An insulin inhaler is a medical device which allows diabetic patients to receive dosages of insulin through inhalation. This can eliminate the need for insulin shots, potentially making diabetes easier to manage. The first insulin inhaler was approved in 2006 and pulled from the market less than two years later due to an anemic reception by the general public, but several pharmaceutical companies were undeterred by the initially frosty reception for the insulin inhaler and committed to developing improvements on the device which might prove to be more commercially successful.
Since insulin was introduced to diabetes treatment in the 1920s, there was only one way to deliver the hormone: by injection. Oral insulin was not effective because it would be broken down in the stomach before the body could absorb it, and the absorption efficiency through the membranes of the mouth and nose was too low for these to be viable delivery methods. In the 1990s, several proposals were bandied about for an insulin inhaler.
The idea behind inhalation insulin is that the medicine can be carried into the lungs, where it will dissolve and pass quickly into the blood during the gas exchange process which happens in the lungs. This ensures rapid distribution into the body. With some refinements, an insulin inhaler was developed to allow patients to inhale the medication, and the inhaled hormone performed comparably to injectable insulin in clinical trials.
The advantage to using an insulin inhaler is that it eliminates the need for needles. This can make management of diabetes easier and safer, as patients no longer need sharps containers, and they don't need to observe careful protocols for injections. However, some patients did not like inhalers because of their size; carrying injection insulin would be less obtrusive than packing an inhaler. Some patients also felt uncomfortable with the delivery method.

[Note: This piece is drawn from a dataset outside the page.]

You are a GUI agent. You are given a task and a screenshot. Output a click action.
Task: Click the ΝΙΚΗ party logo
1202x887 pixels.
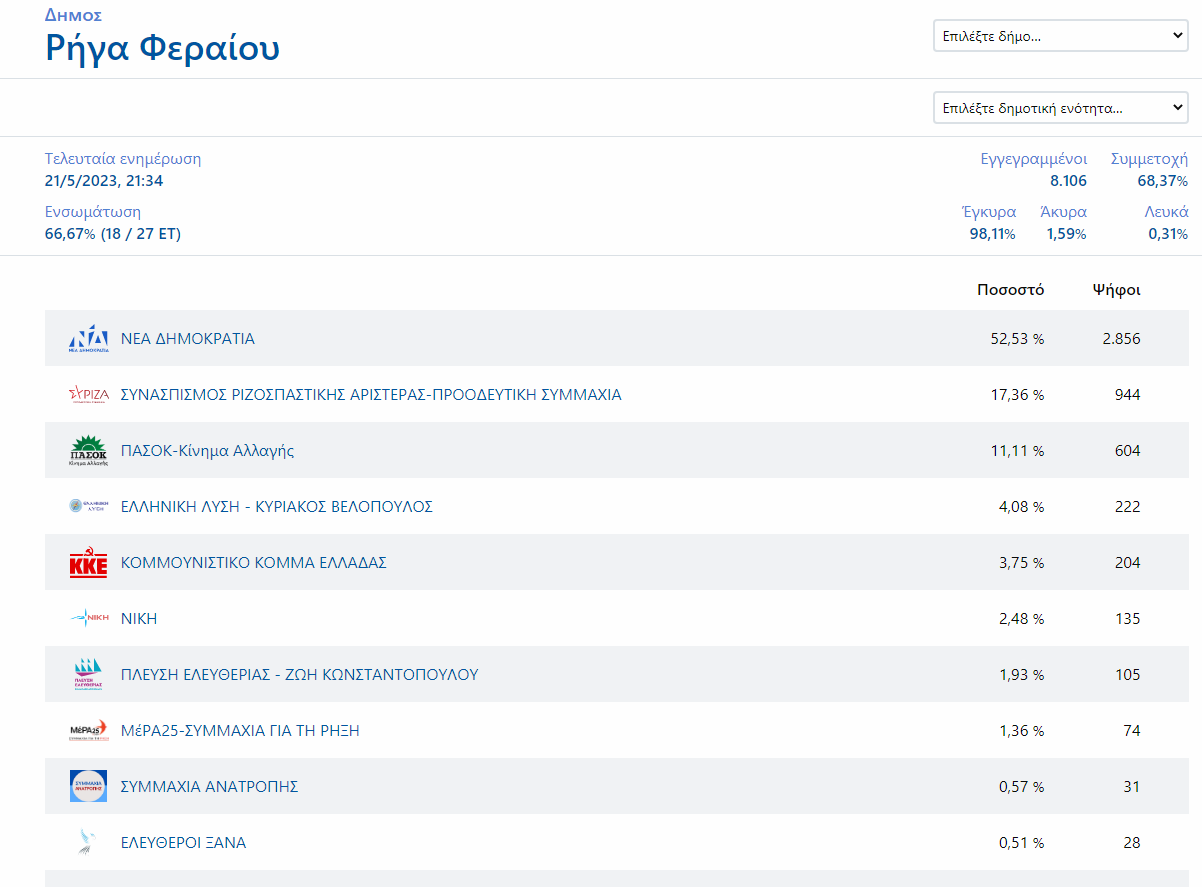88,619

Changes in the world of medical devices often meet with poor initial receptions, because patients are used to the methods they have been using. In the case of insulin therapy, injections had been used for 80 years, and this made many patients distrustful of a new delivery system, especially since many alternatives to injections had been explored and ultimately rejected between the 1920s and the 2000s. As of 2010, research on insulin inhalers was focused on developing smaller, lighter devices which would be easier to carry, and on patient outreach to get patients accustomed to and excited about the idea of inhalation insulin.